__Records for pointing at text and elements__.
====

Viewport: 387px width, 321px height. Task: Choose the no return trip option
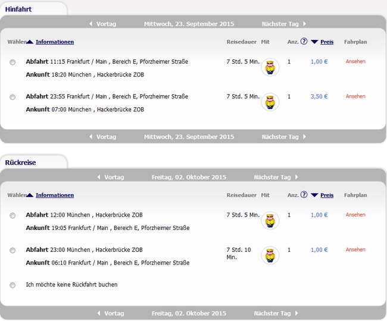click(x=13, y=285)
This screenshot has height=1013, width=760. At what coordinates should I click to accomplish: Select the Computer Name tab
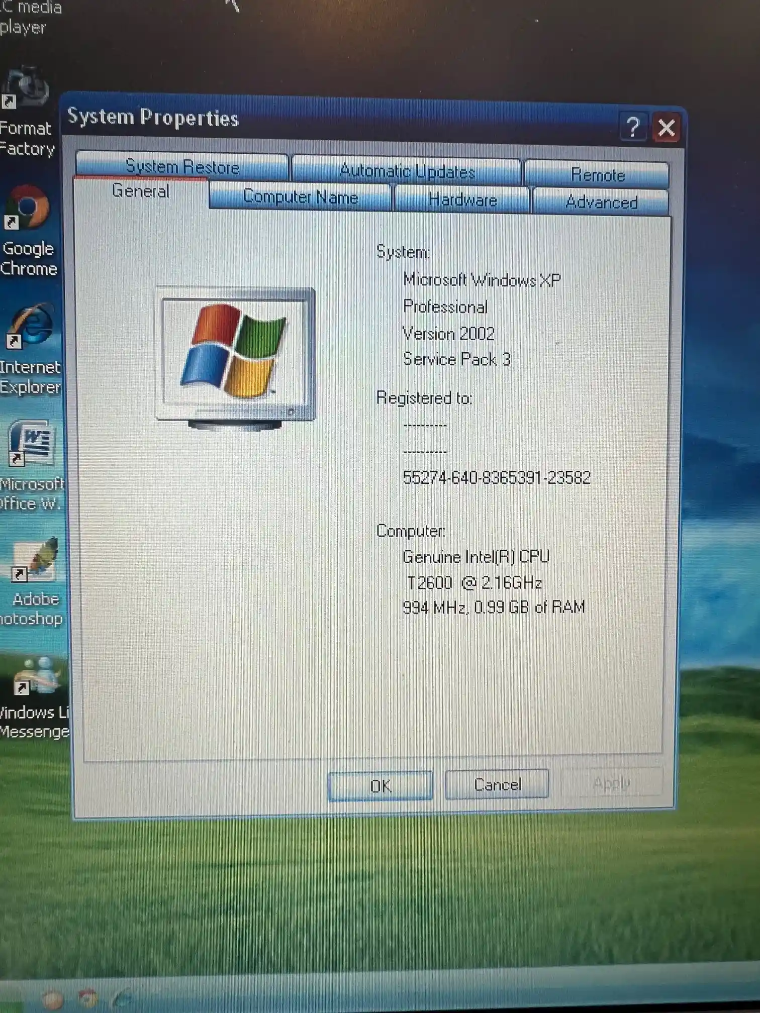[x=300, y=196]
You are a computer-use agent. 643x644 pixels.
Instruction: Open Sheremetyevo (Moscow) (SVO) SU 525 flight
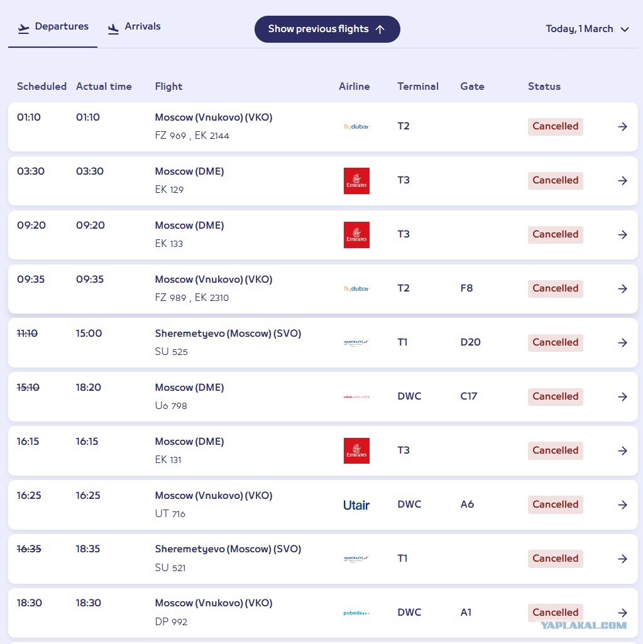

====

__STATED TASK__.
Output the part of the material that opens with the line containing "This screenshot has" and continues through the end of the material as a JSON list of strings, one string per line, with blank lines left out. Leave the pictures out of the answer.

__THE RESULT__.
[
  "This screenshot has height=1013, width=760. At what coordinates should I click to accomplish: Select the Computer Name tab",
  "[x=300, y=196]",
  "You are a computer-use agent. 643x644 pixels.",
  "Instruction: Open Sheremetyevo (Moscow) (SVO) SU 525 flight"
]